Resolving the Gridlock in Transmission Investment
More investment is needed in the US transmission network. Many opportunities
exist where the benefits of additional transmission infrastructure investments
far exceed the costs, and this result is robust under a wide range of future
conditions. The problem, as CERA identified in its 1999 report entitled
Gridlock-Transmission Investment and Electric Restructuring, is that "[c]urrently
there is no entity in the emerging industry structure-neither generators,
transmission owners, independent system operators, distribution companies,
traders, retail marketers, nor end users-facing the proper incentives to
invest." Our conclusion four years ago was that "[s]ustained
underinvestment in transmission may eventually threaten the reliability of the
bulk power system."
Underinvestment in transmission and the gridlock in transmission policy are
longstanding problems. When I last testified before the Senate in July 2002,
CERA warned that a continued lack of investment would lead to reliability
problems: "A gridlock plagues most transmission investment decisions
because incentives are misaligned." These investments "were not being
undertaken because no one faced the full costs and benefits of AC network
investments and was in a position to pursue these opportunities
profitably." Over a year ago, the Department of Energy's National
Transmission Grid Study provided a similar warning.

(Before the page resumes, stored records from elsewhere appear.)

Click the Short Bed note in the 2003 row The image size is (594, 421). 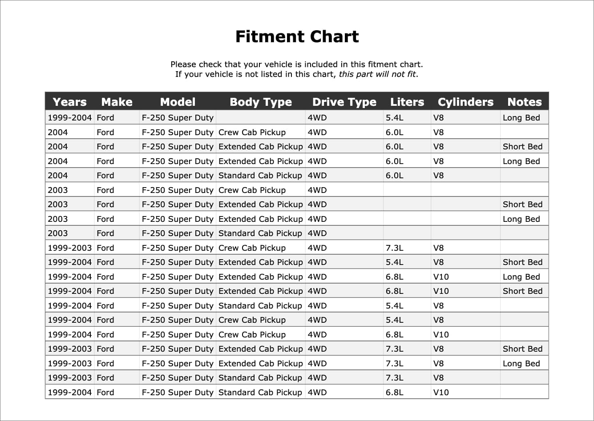[522, 204]
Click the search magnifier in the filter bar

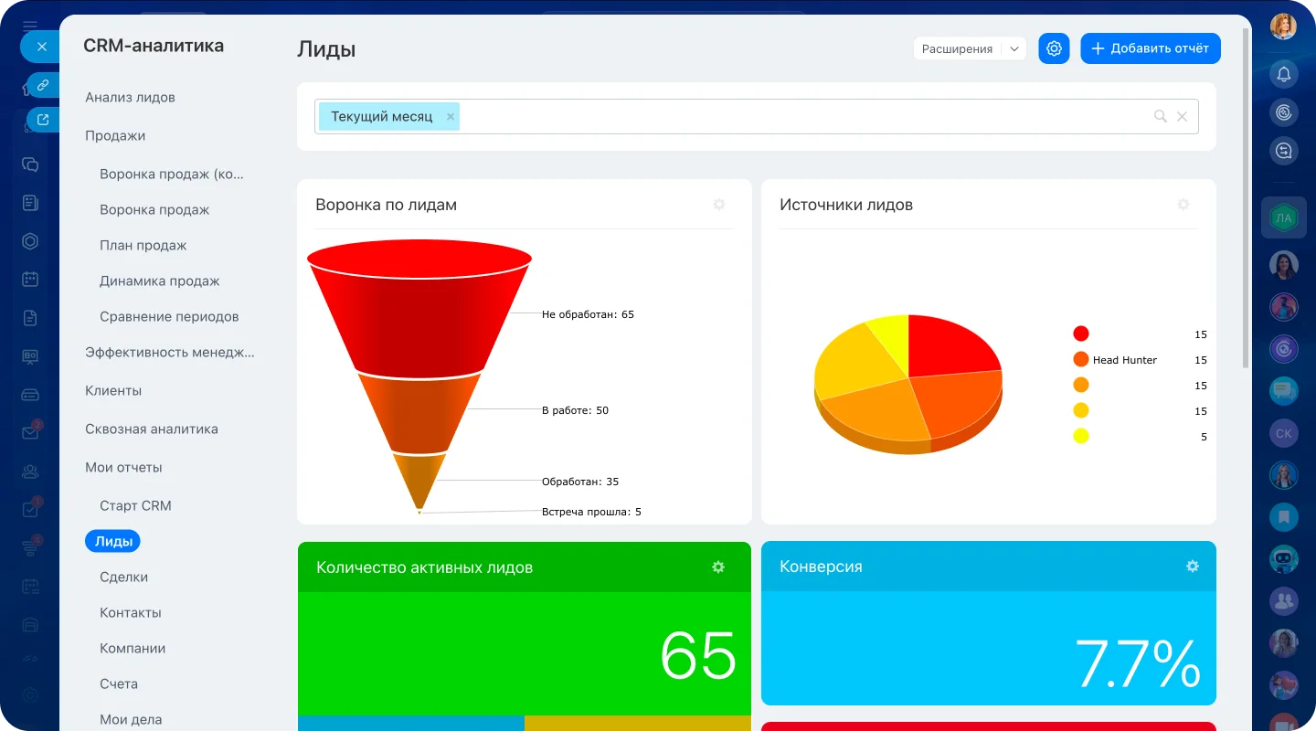click(1160, 116)
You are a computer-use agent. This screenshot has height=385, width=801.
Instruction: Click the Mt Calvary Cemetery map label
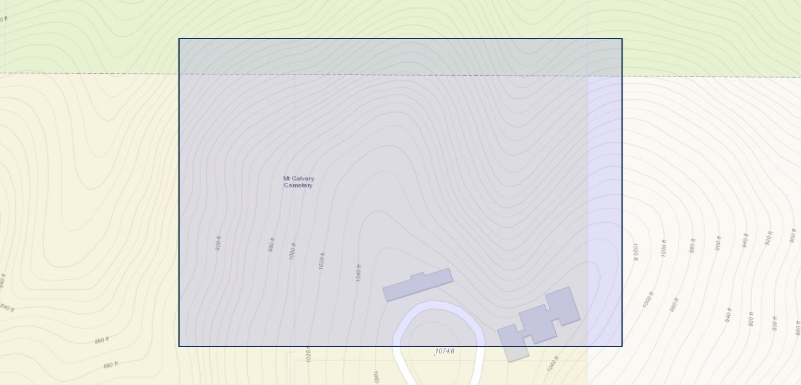click(x=298, y=182)
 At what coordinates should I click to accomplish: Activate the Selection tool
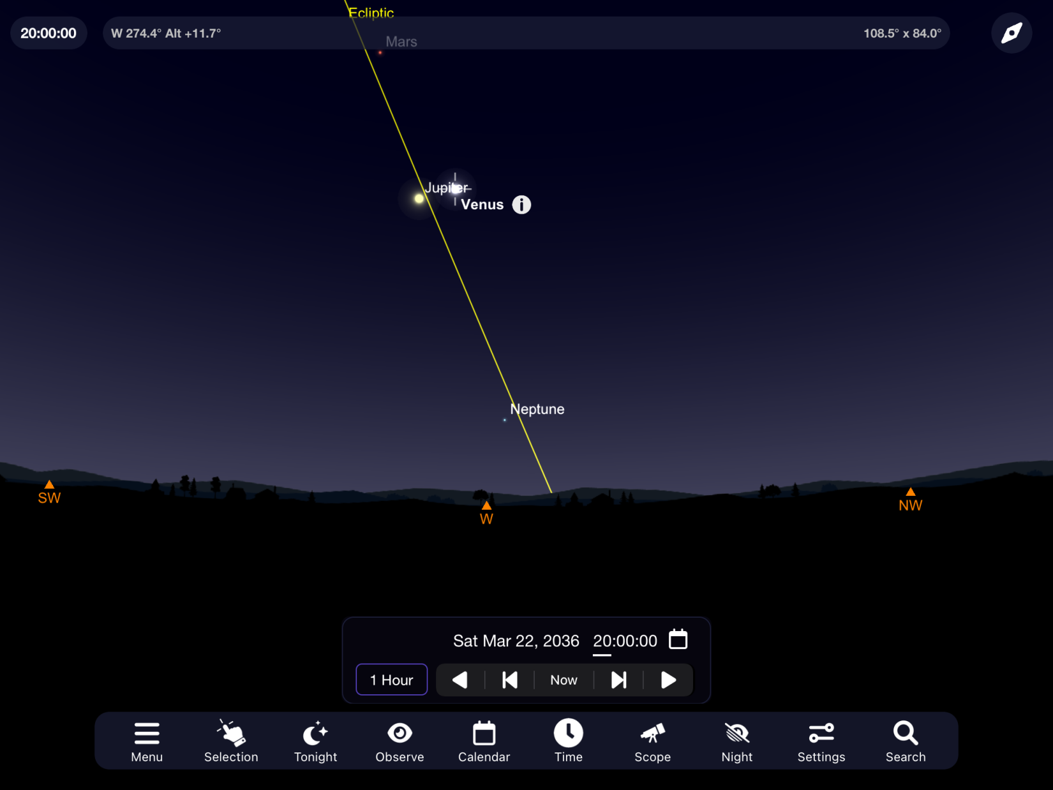231,742
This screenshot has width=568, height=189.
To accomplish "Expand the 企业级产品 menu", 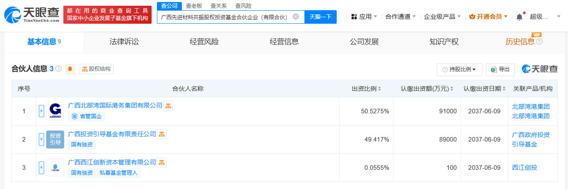I will point(442,17).
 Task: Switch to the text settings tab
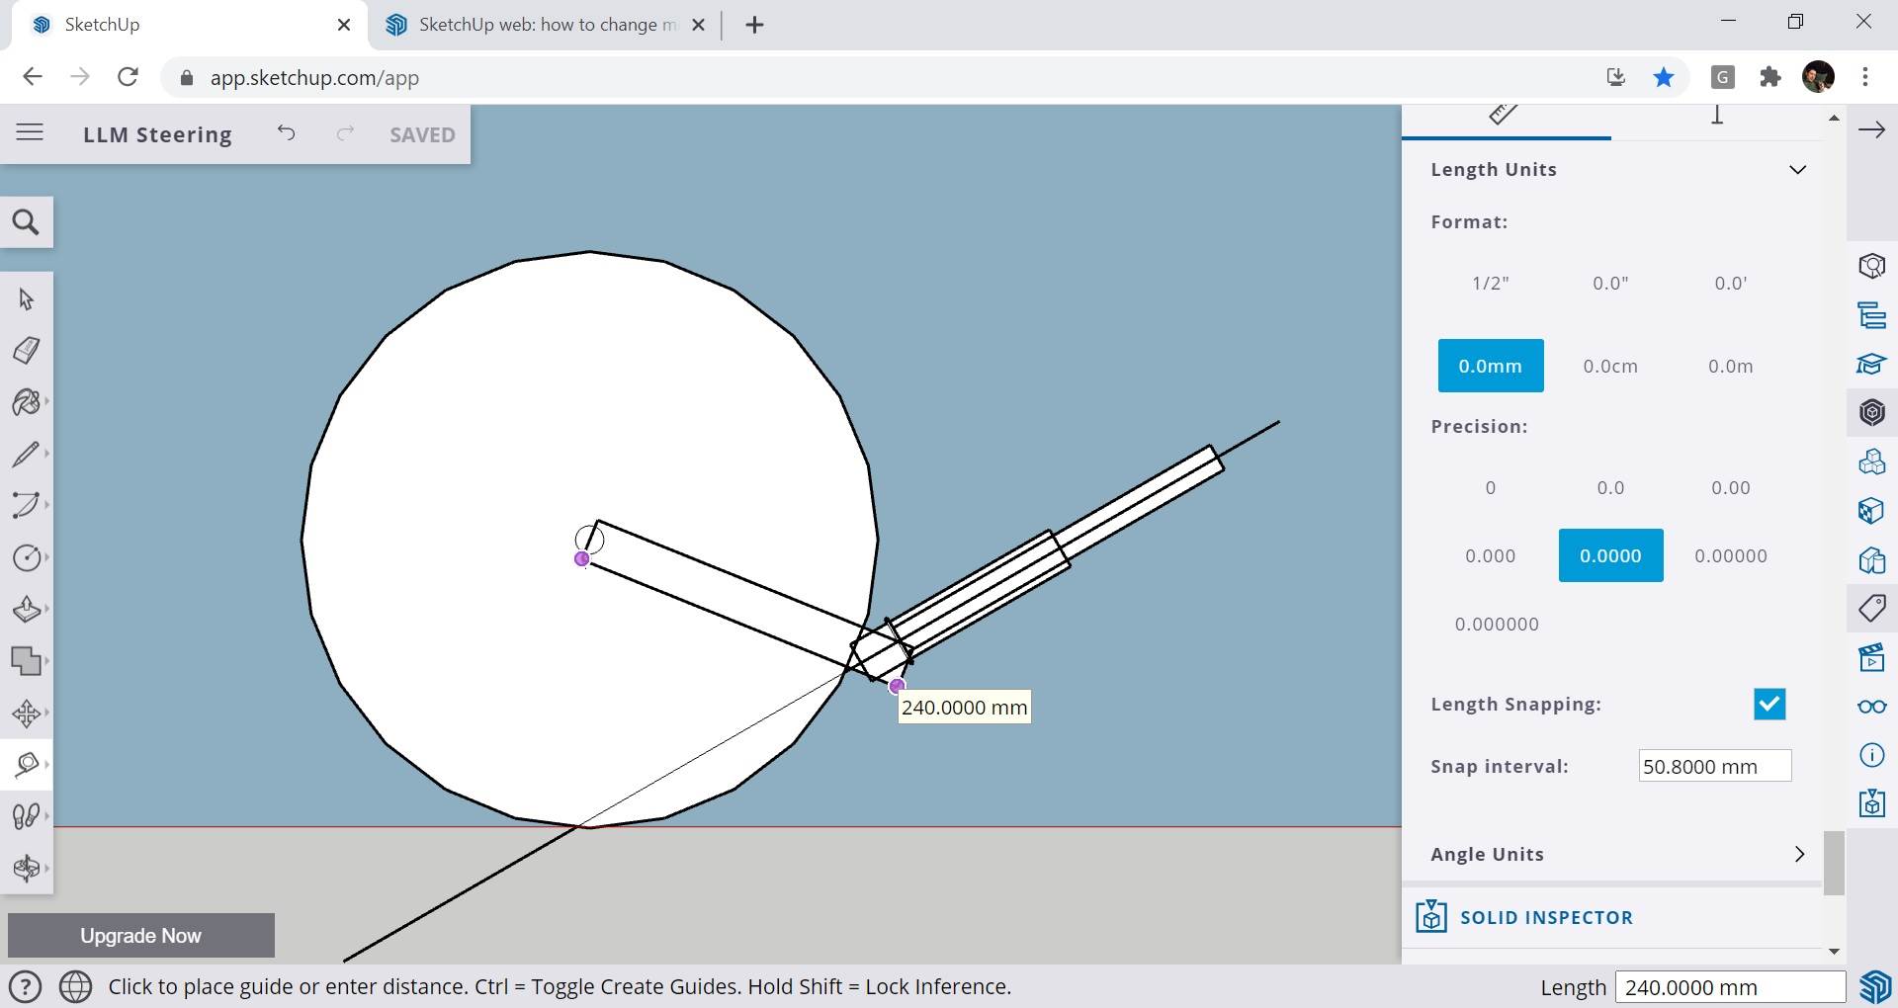(x=1716, y=116)
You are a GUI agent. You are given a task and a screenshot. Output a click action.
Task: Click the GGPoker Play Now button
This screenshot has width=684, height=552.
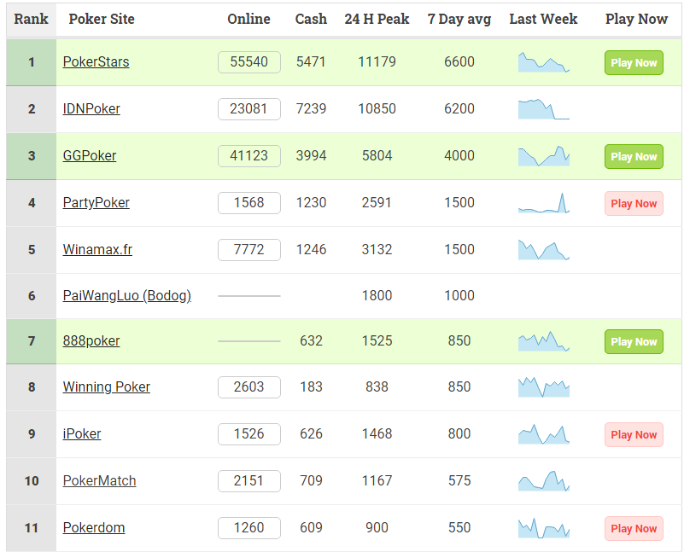634,156

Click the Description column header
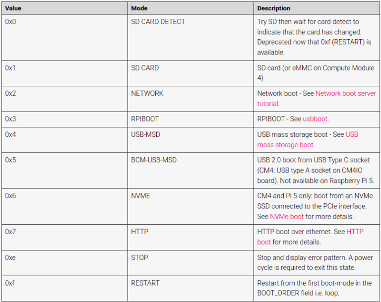274,8
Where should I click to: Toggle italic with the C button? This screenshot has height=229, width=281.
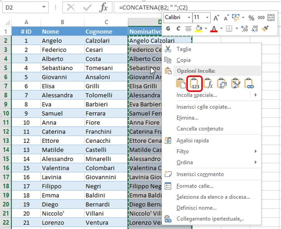pyautogui.click(x=178, y=28)
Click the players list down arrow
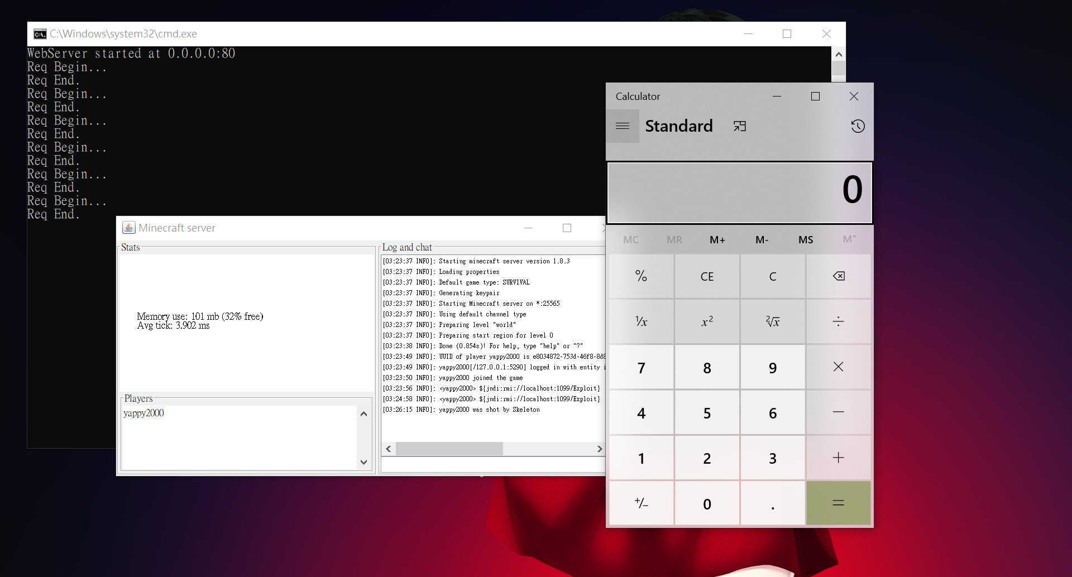Image resolution: width=1072 pixels, height=577 pixels. [x=364, y=462]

And in CERA's Special Report
Energy Restructuring at a Crossroads: Creating Workable Competitive Power
Markets, 5 out of 12 recommendations on making power markets work involved
transmission issues. CERA's currently ongoing study Grounded in Reality:
Bottlenecks and Investment Needs in the North American Transmission System is
finding that significant transmission congestion exists both within and between
regions.
The solution goes beyond higher allowed regulated rates of return, tax
incentives, or accelerated depreciation. The payoffs already exist. The problem
is settling who pays. The current principle is that whoever benefits ought to
pay. However, implementation of this principle is very difficult. Benefits are
robust under a wide variety of conditions but as conditions change, the
incidence of those benefits can shift dramatically. Transmission investment is
stymied by the complex arguments of who will benefit and thus who should pay. As
a result, adequate investment is not yet being made. Transmission investment
planning at the network level that guarantees cost recovery and prevents
investment indecision due to gridlock on cost allocation and recovery mechanisms
is sorely needed. One possibility is a policy that allows economic transmission
investment identified by analyses at the network level to go forward with a
default decision to spread the costs across the entire network. Reallocations
and true-ups can follow later if necessary and substantiated.